The article “Determining the accuracy of crowdsourced tweet verification for auroral research” was recently accepted to the journal Citizen Science: Theory and Practice. The article, for which Nathan was the lead author, describes the accuracy of citizen scientists at determining whether tweets relating to “aurora” were in fact sightings of the natural phenomenon.

Abstract

The Aurorasaurus project harnesses volunteer crowdsourcing to identify sightings of an aurora (the “northern/southern lights”) posted by citizen scientists on Twitter. Previous studies have demonstrated that aurora sightings can be mined from Twitter with the caveat that there is a large background level of non-sighting tweets, especially during periods of low auroral activity.

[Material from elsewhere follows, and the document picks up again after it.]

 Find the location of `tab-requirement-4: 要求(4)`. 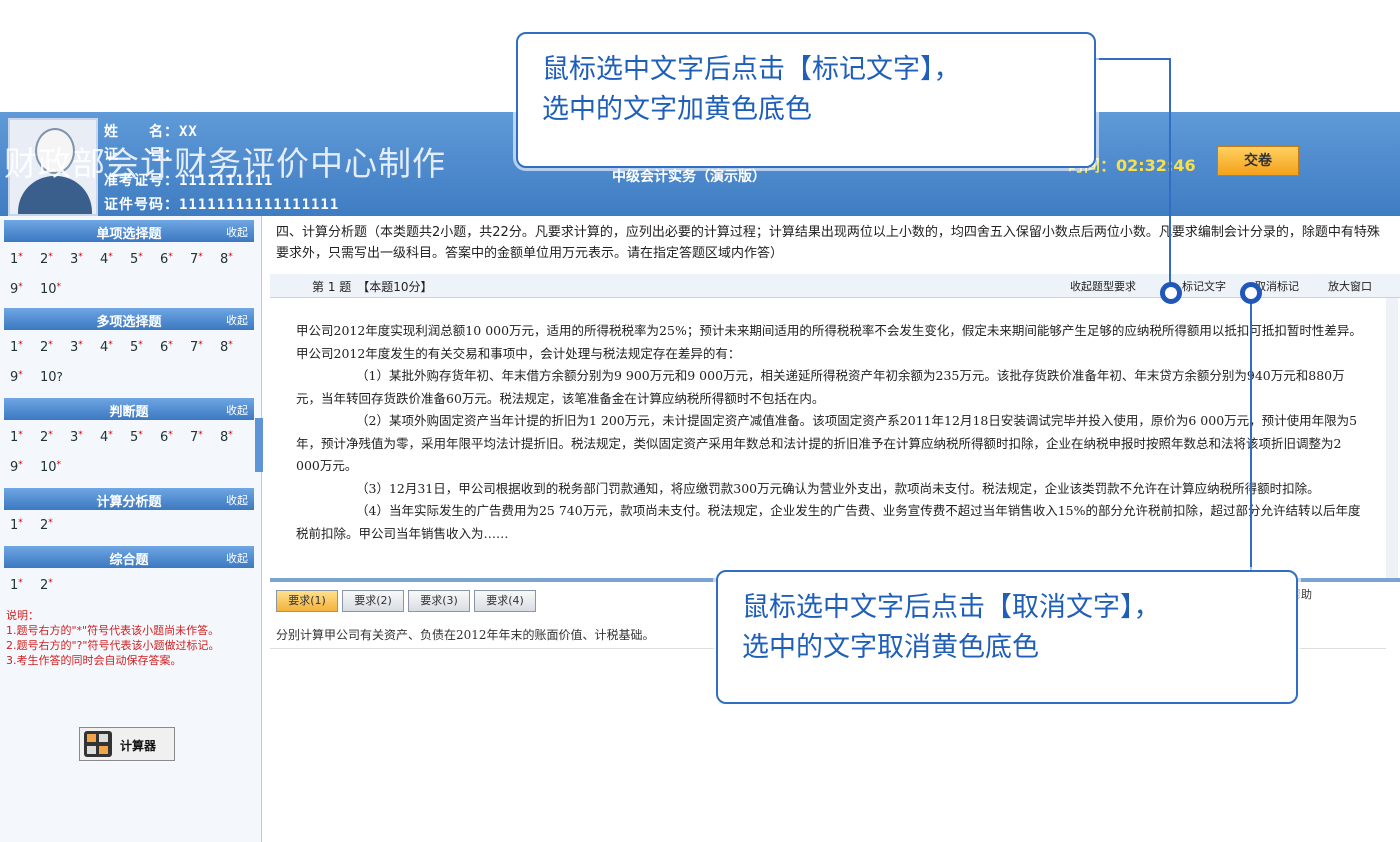

tab-requirement-4: 要求(4) is located at coordinates (505, 601).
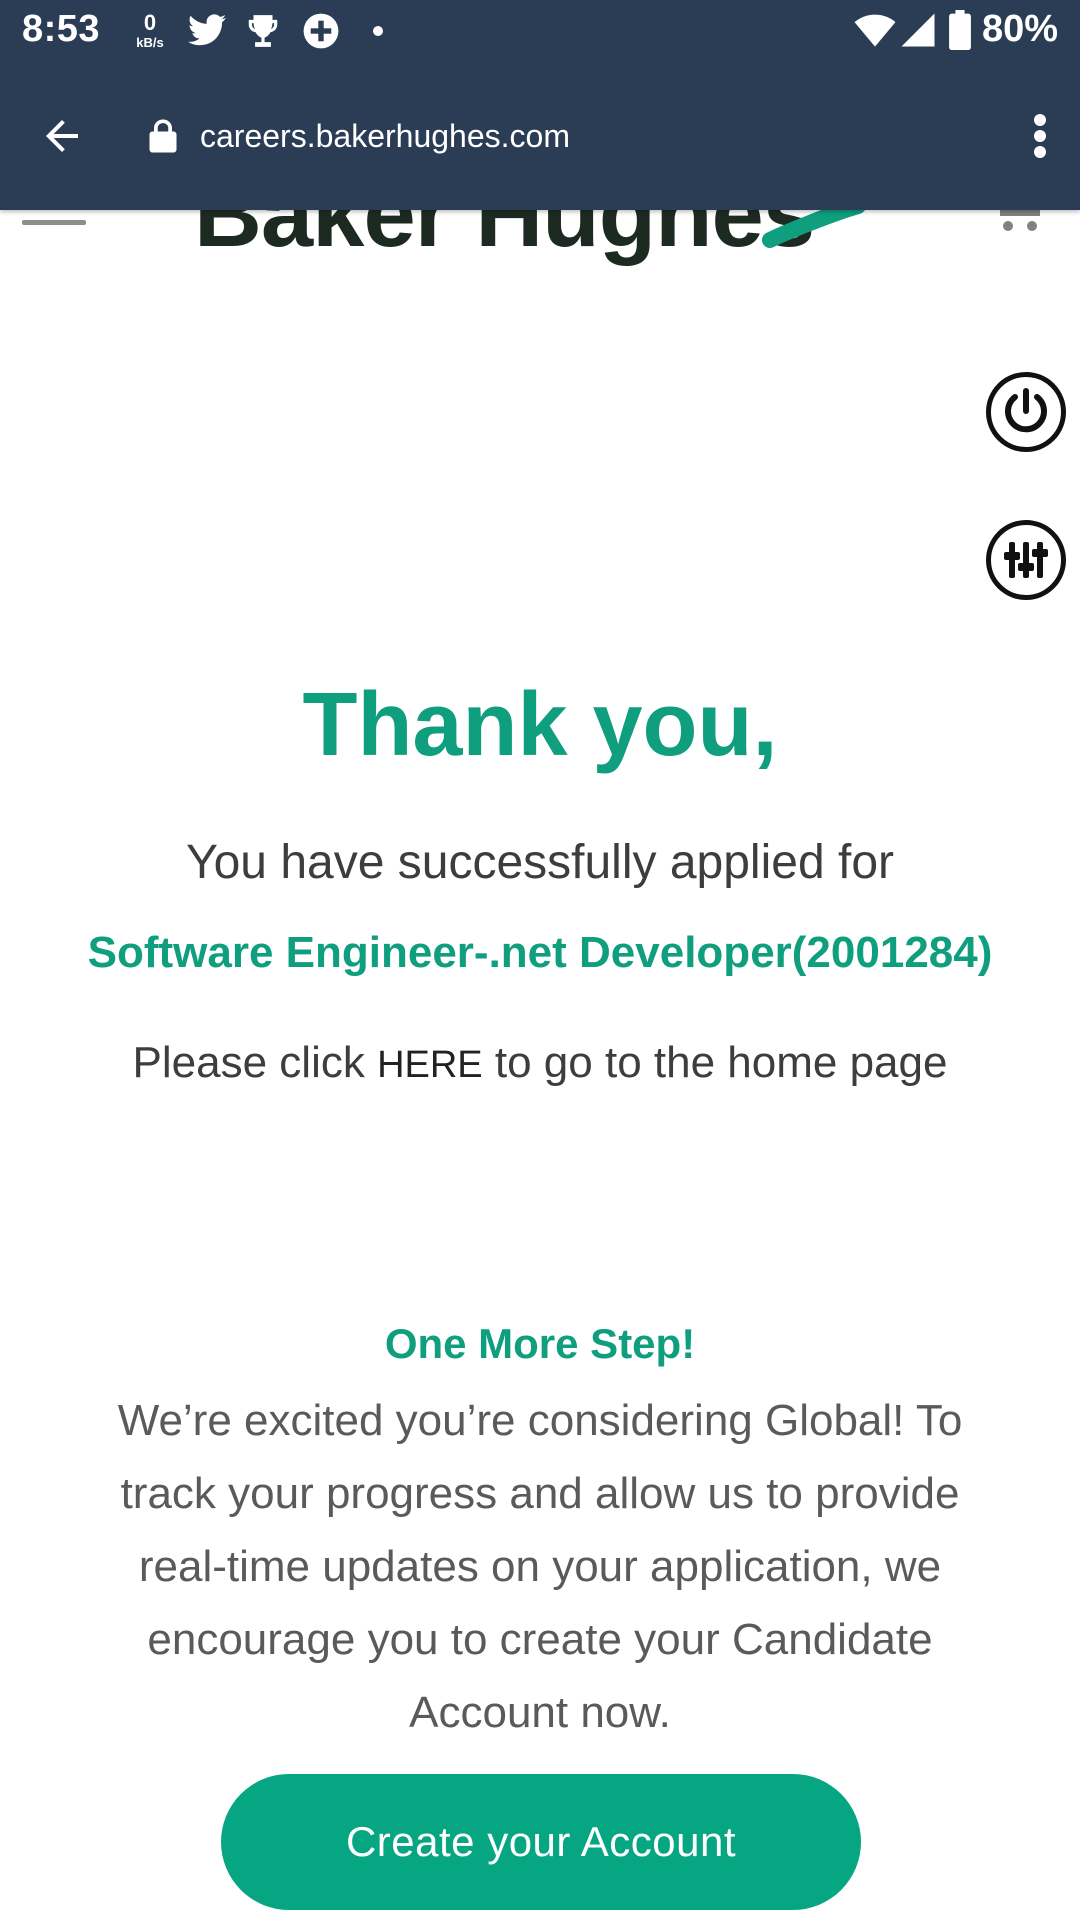 This screenshot has width=1080, height=1920. I want to click on home-page-instruction: Please click HERE to go to the home page, so click(540, 1063).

Aurorasaurus attempts to mitigate this, and thus increase the quality of its Twitter sighting data, by using volunteers to sift through a pre-filtered list of geolocated tweets to verify real-time aurora sightings. In this study, the current implementation of this crowdsourced verification system, including the process of geolocating tweets, is described and its accuracy (which, overall, is found to be 68.4%) is determined. The findings suggest that citizen science volunteers are able to accurately filter out unrelated, spam-like, Twitter data but struggle when filtering out somewhat related, yet undesired, data. The citizen scientists particularly struggle with determining the real-time nature of the sightings, so care must be taken when relying on crowdsourced identification.

The article is open source and free to download from the publisher’s site.